Die Schafstelze auf dem Bild unten ist in Niedersachsen eine Ausnahmeerscheinung. Es handelt sich um ein Männchen der Unterart iberiae - eine "Iberienschafstelze" (sehr wahrscheinlich ein Hybrid Iberienschafstelze x Wiesenschafstelze, weil die weiße Kehle nicht klarer zur gelben Brust abgegrenzt ist), die normalerweise in Nordafrika, Portugal und Spanien brütet. Man erkennt es an der weißen Kehle und dem etwas dunkleren Augenstreif bzw. den dunkleren Ohrdecken im Vergleich zur bei uns brütenden Wiesenschafstelze. Vielleicht war es dem spanischen Papa des kleinen Kerlchen dank der von Menschen verursachten Klimakrise mittlerweile einfach zu warm im Süden. Eine männliche "echte" Iberienschafstelze wurde ein Jahr zuvor am gleichen Standort gesichtet! Es wird vermutet, dass Nachkommen gezeugt wurden. Aber wer weiß das schon so genau - auf jeden Fall ein hübscher und nicht alltäglicher Vogel in Niedersachsen.

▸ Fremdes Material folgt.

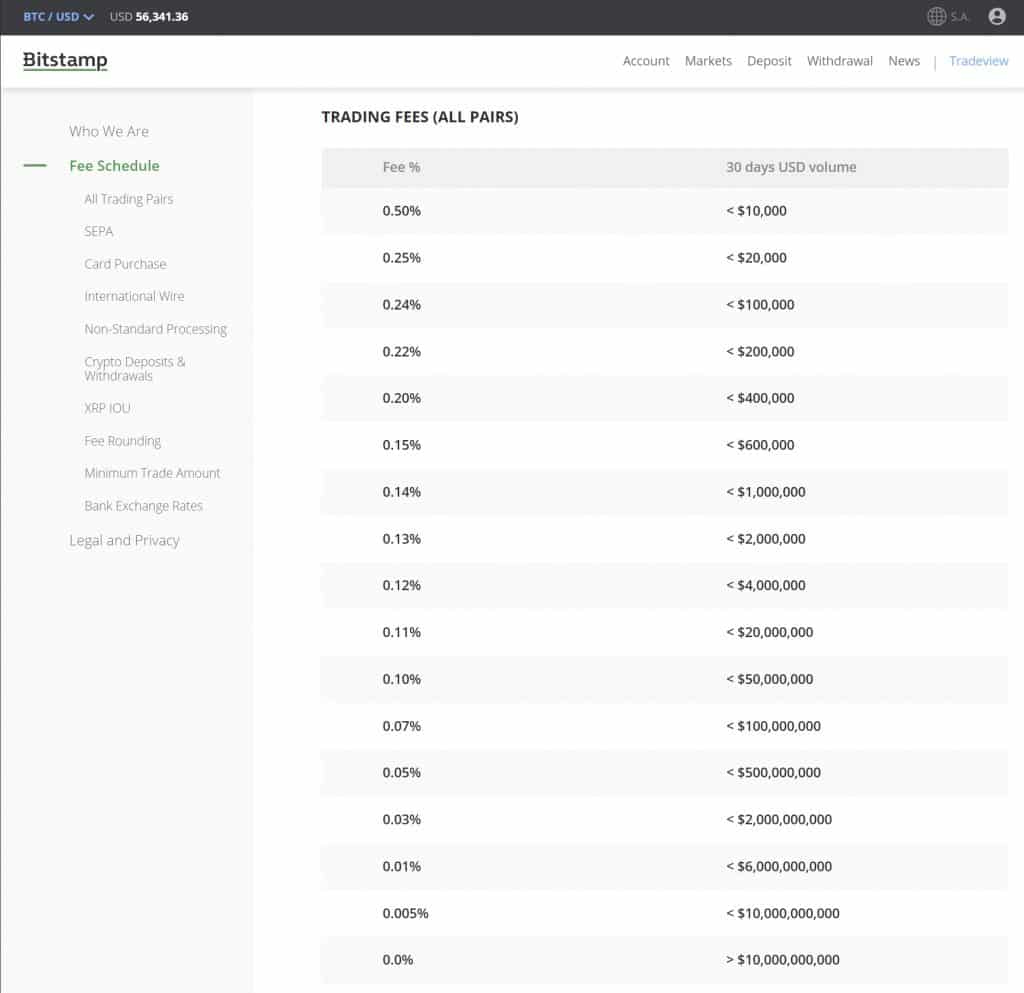Open the Deposit page
Viewport: 1024px width, 993px height.
tap(769, 61)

Im September gab es eine Tour nach Norddeutschland, um den Vogelzug zu beobachten. Das Wetter spielte einigermaßen mit und viel zu sehen gab es ebenfalls. Ich habe ein paar schöne Beobachtungen machen können, auch wenn es (zumindest mir) immer stärker auffällt, dass die Anzahl der Singvögel von Jahr zu jahr weniger wird. Beeindruckend waren die großen Starenschwärme und vor allem der Kranichzug. Und tatsächlich gab es einen neuen Rekord an meinem 3. Jahretag meines Lebens mit dem Spenderherz: Mehr als 65.000 wurden "offiziell" genau da gezählt, wo ich vor exakt drei Jahren den Anruf mitten in der Nacht bekommen habe, dass man ein passendes Spenderherz für mich hat! Besucht habe ich auf dieser Tour viele Zugvogel-Hotspots an der deutschen Nord- und Ostseeküste sowie mehrere Regionen in Brandenburg. An drei großen Kranichrastplätzen habe ich innerhalb weniger Tage ingesamt weit mehr als 110.000 Kraniche gesehen - für mich mein persönliches Orni-Highlight des Jahres! (Zahlen von www.kraniche.de)
In der Nähe von Berlin gab es eine ganz seltene Beobachtung: Es hielten sich in einem Teichgebiet über mehrere Tage bis zu 12 Zwergscharben auf. Unten sieht man ein Belegfoto eines Tieres. Die Zwergscharben sind mit den Kormoranen verwandt, aber wesentlich kleiner. Sie haben ihre nördliche Verbreitungsgrenze südlich der italienischen Alpen bis weit in den Osten hinein. In den letzten Jahren gab es bereits einige Sichtungen in Bayern, aber soweit im Norden sind sie bisher eine absolute Ausnahmeerscheinung. Ich schreibe "bisher", da zu erwarten ist, dass sich diese Art auch aufgrund der Klimaerwärmung langsam weiter nach Norden ausbreitet.